» **Activity**
Write out the whole listing again, exactly.

» **Information shown**
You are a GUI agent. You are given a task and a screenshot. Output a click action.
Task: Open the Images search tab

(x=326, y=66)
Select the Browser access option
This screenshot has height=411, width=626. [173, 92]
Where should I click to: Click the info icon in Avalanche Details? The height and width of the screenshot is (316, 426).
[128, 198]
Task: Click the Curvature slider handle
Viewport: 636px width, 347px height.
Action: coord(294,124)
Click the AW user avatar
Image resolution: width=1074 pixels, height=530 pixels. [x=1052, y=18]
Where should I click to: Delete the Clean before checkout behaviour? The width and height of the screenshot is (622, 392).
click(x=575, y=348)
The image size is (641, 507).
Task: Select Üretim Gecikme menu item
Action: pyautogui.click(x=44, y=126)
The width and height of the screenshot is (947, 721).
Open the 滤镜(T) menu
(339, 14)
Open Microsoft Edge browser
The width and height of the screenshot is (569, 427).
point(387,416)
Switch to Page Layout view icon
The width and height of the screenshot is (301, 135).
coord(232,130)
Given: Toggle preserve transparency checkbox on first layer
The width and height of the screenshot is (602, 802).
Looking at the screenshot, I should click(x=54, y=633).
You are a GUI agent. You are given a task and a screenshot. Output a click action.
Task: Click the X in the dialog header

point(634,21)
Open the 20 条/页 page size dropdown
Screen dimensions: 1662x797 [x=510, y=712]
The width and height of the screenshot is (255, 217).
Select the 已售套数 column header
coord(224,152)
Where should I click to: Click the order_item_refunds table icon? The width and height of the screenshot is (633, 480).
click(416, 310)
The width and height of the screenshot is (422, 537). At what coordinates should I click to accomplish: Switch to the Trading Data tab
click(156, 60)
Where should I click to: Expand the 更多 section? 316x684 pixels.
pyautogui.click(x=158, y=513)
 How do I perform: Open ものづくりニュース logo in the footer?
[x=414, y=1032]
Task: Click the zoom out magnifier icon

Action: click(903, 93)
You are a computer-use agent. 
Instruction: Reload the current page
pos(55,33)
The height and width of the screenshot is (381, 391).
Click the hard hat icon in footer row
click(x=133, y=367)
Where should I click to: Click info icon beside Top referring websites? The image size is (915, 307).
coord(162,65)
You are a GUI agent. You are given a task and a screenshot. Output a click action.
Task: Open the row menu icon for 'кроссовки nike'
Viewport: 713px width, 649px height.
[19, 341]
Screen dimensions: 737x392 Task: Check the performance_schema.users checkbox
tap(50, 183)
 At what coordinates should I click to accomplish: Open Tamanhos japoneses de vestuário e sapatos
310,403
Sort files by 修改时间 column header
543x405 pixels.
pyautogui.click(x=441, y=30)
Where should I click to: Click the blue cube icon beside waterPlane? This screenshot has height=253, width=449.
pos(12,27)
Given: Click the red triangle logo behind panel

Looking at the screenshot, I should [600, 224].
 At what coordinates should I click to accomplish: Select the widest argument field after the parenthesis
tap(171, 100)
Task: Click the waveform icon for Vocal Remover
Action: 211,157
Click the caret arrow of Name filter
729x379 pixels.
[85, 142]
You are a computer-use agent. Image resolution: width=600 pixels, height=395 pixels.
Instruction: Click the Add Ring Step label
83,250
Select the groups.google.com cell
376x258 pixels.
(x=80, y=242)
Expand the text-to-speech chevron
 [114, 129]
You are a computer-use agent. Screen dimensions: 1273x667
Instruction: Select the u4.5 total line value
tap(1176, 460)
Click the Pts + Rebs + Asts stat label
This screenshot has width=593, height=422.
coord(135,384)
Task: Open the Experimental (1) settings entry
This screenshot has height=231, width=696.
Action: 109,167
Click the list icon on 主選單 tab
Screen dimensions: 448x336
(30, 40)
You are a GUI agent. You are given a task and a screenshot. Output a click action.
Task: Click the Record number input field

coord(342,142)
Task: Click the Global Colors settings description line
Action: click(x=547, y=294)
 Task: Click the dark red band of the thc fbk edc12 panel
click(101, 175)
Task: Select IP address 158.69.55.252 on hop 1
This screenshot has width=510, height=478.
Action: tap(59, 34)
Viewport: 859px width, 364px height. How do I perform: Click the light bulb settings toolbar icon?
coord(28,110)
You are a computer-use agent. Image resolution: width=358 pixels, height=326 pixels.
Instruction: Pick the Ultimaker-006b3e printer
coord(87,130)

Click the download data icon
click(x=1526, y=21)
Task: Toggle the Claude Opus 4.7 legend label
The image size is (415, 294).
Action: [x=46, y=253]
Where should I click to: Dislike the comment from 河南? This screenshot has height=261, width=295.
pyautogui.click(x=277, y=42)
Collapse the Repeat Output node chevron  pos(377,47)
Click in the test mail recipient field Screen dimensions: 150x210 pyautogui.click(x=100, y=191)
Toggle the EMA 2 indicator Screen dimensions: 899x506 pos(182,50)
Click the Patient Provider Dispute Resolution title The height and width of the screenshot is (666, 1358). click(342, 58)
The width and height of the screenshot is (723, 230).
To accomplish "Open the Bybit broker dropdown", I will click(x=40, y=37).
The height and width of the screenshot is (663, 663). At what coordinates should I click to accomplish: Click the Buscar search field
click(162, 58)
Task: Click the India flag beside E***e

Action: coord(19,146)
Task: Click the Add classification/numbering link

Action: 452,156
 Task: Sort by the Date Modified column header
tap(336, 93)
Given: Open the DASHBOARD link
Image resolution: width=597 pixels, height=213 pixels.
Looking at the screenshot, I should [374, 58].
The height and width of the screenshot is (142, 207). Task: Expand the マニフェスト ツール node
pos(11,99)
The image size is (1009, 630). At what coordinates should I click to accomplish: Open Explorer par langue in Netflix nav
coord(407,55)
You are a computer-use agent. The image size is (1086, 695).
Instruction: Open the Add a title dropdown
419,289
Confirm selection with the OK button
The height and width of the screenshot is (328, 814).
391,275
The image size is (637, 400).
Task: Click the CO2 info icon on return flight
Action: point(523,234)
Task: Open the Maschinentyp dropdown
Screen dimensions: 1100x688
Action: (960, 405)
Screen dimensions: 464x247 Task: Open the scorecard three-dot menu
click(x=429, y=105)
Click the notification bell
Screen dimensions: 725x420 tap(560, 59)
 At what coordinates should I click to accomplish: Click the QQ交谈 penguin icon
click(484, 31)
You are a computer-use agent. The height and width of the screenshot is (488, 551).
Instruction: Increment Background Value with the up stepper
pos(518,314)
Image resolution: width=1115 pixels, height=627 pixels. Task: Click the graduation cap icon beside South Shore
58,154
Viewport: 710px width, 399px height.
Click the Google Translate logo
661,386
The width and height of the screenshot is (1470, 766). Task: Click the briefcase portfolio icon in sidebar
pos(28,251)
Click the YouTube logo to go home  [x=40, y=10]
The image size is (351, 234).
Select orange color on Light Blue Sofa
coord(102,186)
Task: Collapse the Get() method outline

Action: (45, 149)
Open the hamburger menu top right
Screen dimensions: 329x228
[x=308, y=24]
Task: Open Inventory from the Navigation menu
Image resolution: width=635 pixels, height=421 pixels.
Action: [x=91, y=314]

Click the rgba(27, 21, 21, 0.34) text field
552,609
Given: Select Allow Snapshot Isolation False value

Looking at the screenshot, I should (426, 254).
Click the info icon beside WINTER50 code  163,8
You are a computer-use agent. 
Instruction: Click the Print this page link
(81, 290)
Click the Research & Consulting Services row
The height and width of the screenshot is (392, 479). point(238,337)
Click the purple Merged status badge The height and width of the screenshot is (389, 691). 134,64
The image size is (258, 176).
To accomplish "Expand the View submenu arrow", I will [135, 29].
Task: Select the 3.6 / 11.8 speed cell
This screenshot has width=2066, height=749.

» **The completed task**
You are a GUI agent. You are given a task and a screenshot. Output a click action.
Task: Open the Images search tab

(x=326, y=66)
Select the Browser access option
This screenshot has height=411, width=626. [173, 92]
Where should I click to: Click the info icon in Avalanche Details? The height and width of the screenshot is (316, 426).
[128, 198]
Task: Click the Curvature slider handle
Viewport: 636px width, 347px height.
Action: coord(294,124)
Click the AW user avatar
Image resolution: width=1074 pixels, height=530 pixels. [x=1052, y=18]
Where should I click to: Delete the Clean before checkout behaviour? The width and height of the screenshot is (622, 392).
click(x=575, y=348)
The image size is (641, 507).
Task: Select Üretim Gecikme menu item
Action: pyautogui.click(x=44, y=126)
The width and height of the screenshot is (947, 721).
Open the 滤镜(T) menu
(339, 14)
Open Microsoft Edge browser
The width and height of the screenshot is (569, 427).
point(387,416)
Switch to Page Layout view icon
The width and height of the screenshot is (301, 135).
coord(232,130)
Given: Toggle preserve transparency checkbox on first layer
The width and height of the screenshot is (602, 802).
Looking at the screenshot, I should click(x=54, y=633).
You are a GUI agent. You are given a task and a screenshot. Output a click action.
Task: Click the X in the dialog header

point(634,21)
Open the 20 条/页 page size dropdown
Screen dimensions: 1662x797 [x=510, y=712]
The width and height of the screenshot is (255, 217).
Select the 已售套数 column header
coord(224,152)
Where should I click to: Click the order_item_refunds table icon? The width and height of the screenshot is (633, 480).
click(416, 310)
The width and height of the screenshot is (422, 537). At what coordinates should I click to accomplish: Switch to the Trading Data tab
click(156, 60)
Where should I click to: Expand the 更多 section? 316x684 pixels.
pyautogui.click(x=158, y=513)
 How do I perform: Open ものづくりニュース logo in the footer?
[x=414, y=1032]
Task: Click the zoom out magnifier icon

Action: click(903, 93)
You are a computer-use agent. 
Instruction: Reload the current page
pos(55,33)
The height and width of the screenshot is (381, 391).
Click the hard hat icon in footer row
click(x=133, y=367)
Where should I click to: Click info icon beside Top referring websites? The image size is (915, 307).
coord(162,65)
You are a GUI agent. You are given a task and a screenshot. Output a click action.
Task: Open the row menu icon for 'кроссовки nike'
Viewport: 713px width, 649px height.
[19, 341]
Screen dimensions: 737x392 Task: Check the performance_schema.users checkbox
tap(50, 183)
 At what coordinates should I click to accomplish: Open Tamanhos japoneses de vestuário e sapatos
310,403
Sort files by 修改时间 column header
543x405 pixels.
pyautogui.click(x=441, y=30)
Where should I click to: Click the blue cube icon beside waterPlane? This screenshot has height=253, width=449.
pos(12,27)
Given: Click the red triangle logo behind panel

Looking at the screenshot, I should [600, 224].
 At what coordinates should I click to accomplish: Select the widest argument field after the parenthesis
tap(171, 100)
Task: Click the waveform icon for Vocal Remover
Action: 211,157
Click the caret arrow of Name filter
729x379 pixels.
[85, 142]
You are a computer-use agent. Image resolution: width=600 pixels, height=395 pixels.
Instruction: Click the Add Ring Step label
83,250
Select the groups.google.com cell
376x258 pixels.
(x=80, y=242)
Expand the text-to-speech chevron
 [114, 129]
You are a computer-use agent. Screen dimensions: 1273x667
Instruction: Select the u4.5 total line value
tap(1176, 460)
Click the Pts + Rebs + Asts stat label
This screenshot has width=593, height=422.
coord(135,384)
Task: Open the Experimental (1) settings entry
This screenshot has height=231, width=696.
Action: 109,167
Click the list icon on 主選單 tab
Screen dimensions: 448x336
(30, 40)
You are a GUI agent. You are given a task and a screenshot. Output a click action.
Task: Click the Record number input field

coord(342,142)
Task: Click the Global Colors settings description line
Action: click(x=547, y=294)
 Task: Click the dark red band of the thc fbk edc12 panel
click(101, 175)
Task: Select IP address 158.69.55.252 on hop 1
This screenshot has width=510, height=478.
Action: tap(59, 34)
Viewport: 859px width, 364px height. How do I perform: Click the light bulb settings toolbar icon?
coord(28,110)
You are a computer-use agent. Image resolution: width=358 pixels, height=326 pixels.
Instruction: Pick the Ultimaker-006b3e printer
coord(87,130)

Click the download data icon
click(x=1526, y=21)
Task: Toggle the Claude Opus 4.7 legend label
The image size is (415, 294).
Action: [x=46, y=253]
Where should I click to: Dislike the comment from 河南? This screenshot has height=261, width=295.
pyautogui.click(x=277, y=42)
Collapse the Repeat Output node chevron  pos(377,47)
Click in the test mail recipient field Screen dimensions: 150x210 pyautogui.click(x=100, y=191)
Toggle the EMA 2 indicator Screen dimensions: 899x506 pos(182,50)
Click the Patient Provider Dispute Resolution title The height and width of the screenshot is (666, 1358). click(342, 58)
The width and height of the screenshot is (723, 230).
To accomplish "Open the Bybit broker dropdown", I will click(x=40, y=37).
The height and width of the screenshot is (663, 663). At what coordinates should I click to accomplish: Click the Buscar search field
click(162, 58)
Task: Click the India flag beside E***e

Action: coord(19,146)
Task: Click the Add classification/numbering link

Action: 452,156
 Task: Sort by the Date Modified column header
tap(336, 93)
Given: Open the DASHBOARD link
Image resolution: width=597 pixels, height=213 pixels.
Looking at the screenshot, I should [374, 58].
The height and width of the screenshot is (142, 207). Task: Expand the マニフェスト ツール node
pos(11,99)
The image size is (1009, 630). At what coordinates should I click to accomplish: Open Explorer par langue in Netflix nav
coord(407,55)
You are a computer-use agent. The image size is (1086, 695).
Instruction: Open the Add a title dropdown
419,289
Confirm selection with the OK button
The height and width of the screenshot is (328, 814).
391,275
The image size is (637, 400).
Task: Click the CO2 info icon on return flight
Action: point(523,234)
Task: Open the Maschinentyp dropdown
Screen dimensions: 1100x688
Action: (960, 405)
Screen dimensions: 464x247 Task: Open the scorecard three-dot menu
click(x=429, y=105)
Click the notification bell
Screen dimensions: 725x420 tap(560, 59)
 At what coordinates should I click to accomplish: Click the QQ交谈 penguin icon
click(484, 31)
You are a computer-use agent. The height and width of the screenshot is (488, 551).
Instruction: Increment Background Value with the up stepper
pos(518,314)
Image resolution: width=1115 pixels, height=627 pixels. Task: Click the graduation cap icon beside South Shore
58,154
Viewport: 710px width, 399px height.
Click the Google Translate logo
661,386
The width and height of the screenshot is (1470, 766). Task: Click the briefcase portfolio icon in sidebar
pos(28,251)
Click the YouTube logo to go home  [x=40, y=10]
The image size is (351, 234).
Select orange color on Light Blue Sofa
coord(102,186)
Task: Collapse the Get() method outline

Action: (45, 149)
Open the hamburger menu top right
Screen dimensions: 329x228
[x=308, y=24]
Task: Open Inventory from the Navigation menu
Image resolution: width=635 pixels, height=421 pixels.
Action: [x=91, y=314]

Click the rgba(27, 21, 21, 0.34) text field
552,609
Given: Select Allow Snapshot Isolation False value

Looking at the screenshot, I should (426, 254).
Click the info icon beside WINTER50 code  163,8
You are a computer-use agent. 
Instruction: Click the Print this page link
(81, 290)
Click the Research & Consulting Services row
The height and width of the screenshot is (392, 479). point(238,337)
Click the purple Merged status badge The height and width of the screenshot is (389, 691). 134,64
The image size is (258, 176).
To accomplish "Expand the View submenu arrow", I will [135, 29].
Task: Select the 3.6 / 11.8 speed cell
This screenshot has width=2066, height=749.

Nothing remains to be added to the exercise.